We then simple return that array, which now represents that colour's histogram.
2.4 - Normalise Histogram
Since we want to compare images of all sizes you have to realise that larger versions of images will have larger value in the histogram array, but relatively speaking those histograms will be near identical. This we need normalise the histogram so that ALL histograms will have the same upper limit. Now you can scale the histogram right after you've generated it and just before you returned it, or you can do it during comparison.
I did mine during comparison so that I could save a raw copy of the histogram since during normalisation certain data is lost. Of course this is slightly slower since I would have to regenerate the histogram each time.
I'm no mathematician so there probably exists a more elegant solution than mine. But in short we going to find the largest value in the histogram and see how close it is to our limit, then divide or multiple all the values by the difference depending on if its larger or smaller;
private int[] normaliseHistogram(int[] _histo)
{
double scaler=0.0;
int largestValue=0;
//Normalise all values relative to 255
int limit = 255;
//Finding Largest Value
for(int i=0; i<_histo.length; i++)
{
if(_histo[i] > largestValue)
largestValue = _histo.length;
}
//Calculate the scaler value
scaler = largestValue/limit;
for(int i=0; i< _histo.length; i++)
{
//If scaler is larger than 1 we devide all value by it
if(scaler > 1)
{
_histo[i] = (int) (_histo[i]/scaler);
}
else //if histo smaller than 1 we multiple all the values
{
_histo[i] = (int)(_histo[i]*scaler);
}
}
return _histo;
}
Step 3 - Comparison
And only one thing left to do and that compare the histograms with each other. So to compare to histograms with each other.

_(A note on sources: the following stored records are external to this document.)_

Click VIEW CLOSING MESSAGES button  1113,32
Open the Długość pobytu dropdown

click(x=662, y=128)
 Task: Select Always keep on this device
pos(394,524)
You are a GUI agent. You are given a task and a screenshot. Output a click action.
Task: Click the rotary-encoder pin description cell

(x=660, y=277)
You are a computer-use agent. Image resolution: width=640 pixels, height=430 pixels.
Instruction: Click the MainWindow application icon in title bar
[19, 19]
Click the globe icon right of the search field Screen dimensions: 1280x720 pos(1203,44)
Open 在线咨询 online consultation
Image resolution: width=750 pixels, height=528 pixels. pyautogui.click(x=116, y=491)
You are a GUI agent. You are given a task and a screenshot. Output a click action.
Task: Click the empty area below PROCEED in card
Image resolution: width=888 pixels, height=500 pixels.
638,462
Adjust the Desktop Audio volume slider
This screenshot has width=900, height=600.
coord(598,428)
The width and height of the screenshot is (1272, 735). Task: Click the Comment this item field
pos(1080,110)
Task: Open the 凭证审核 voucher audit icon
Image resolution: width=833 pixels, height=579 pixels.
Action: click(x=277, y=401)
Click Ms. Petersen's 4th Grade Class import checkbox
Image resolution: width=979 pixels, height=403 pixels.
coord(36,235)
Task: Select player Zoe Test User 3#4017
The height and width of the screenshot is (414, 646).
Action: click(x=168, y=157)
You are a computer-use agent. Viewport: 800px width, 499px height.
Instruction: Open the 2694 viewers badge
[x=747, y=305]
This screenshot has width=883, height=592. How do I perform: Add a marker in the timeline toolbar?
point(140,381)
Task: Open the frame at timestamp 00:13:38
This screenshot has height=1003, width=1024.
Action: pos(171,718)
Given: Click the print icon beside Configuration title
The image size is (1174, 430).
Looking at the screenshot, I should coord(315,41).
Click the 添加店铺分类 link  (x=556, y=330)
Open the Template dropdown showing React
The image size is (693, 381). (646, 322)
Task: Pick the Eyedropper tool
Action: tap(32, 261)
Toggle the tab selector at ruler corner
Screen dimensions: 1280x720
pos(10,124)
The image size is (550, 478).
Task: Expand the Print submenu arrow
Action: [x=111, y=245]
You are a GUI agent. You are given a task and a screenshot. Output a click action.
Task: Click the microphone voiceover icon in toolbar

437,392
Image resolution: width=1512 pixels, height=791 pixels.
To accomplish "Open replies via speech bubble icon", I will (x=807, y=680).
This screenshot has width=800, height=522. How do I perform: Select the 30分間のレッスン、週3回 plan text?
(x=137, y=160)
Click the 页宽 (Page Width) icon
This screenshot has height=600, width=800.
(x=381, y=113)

public double compareHistogram(ImageObject _image1, ImageObject _image2, int _color)
{
int tempHistImage1 = _image1.getHisto(_color);
int tempHistImage2 = _image2.getHisto(_color);
for(int i=0; i<256; i++)
{
double diff = 0;
TotalIntervals++;
if(temp1>=temp2)
{
diff += temp2/temp1*100;
}
else
{
diff += temp1/temp2*100;
}
}
return diff;
}
Note that this method takes in two ImageObjects again this is my own class I use to represent the data of each image such as there histograms, all I do with these objects is extract there histograms so I can use them. In this code snippet I compare the red histograms with each other, this code will have to be done for both green and blue.
Now all that’s left is to establish the threshold and see if it passes it, if it does then the images are a match.
histogramThreshold = 80.0;
if(compareHistogram(image1, image2, 1)>histogramThreshold)
return true;
|
My final program |
The image above is of my program that uses the same algorithm as above with some modification, including faster matching and reduced false positives. As well has the ability to find duplicate videos.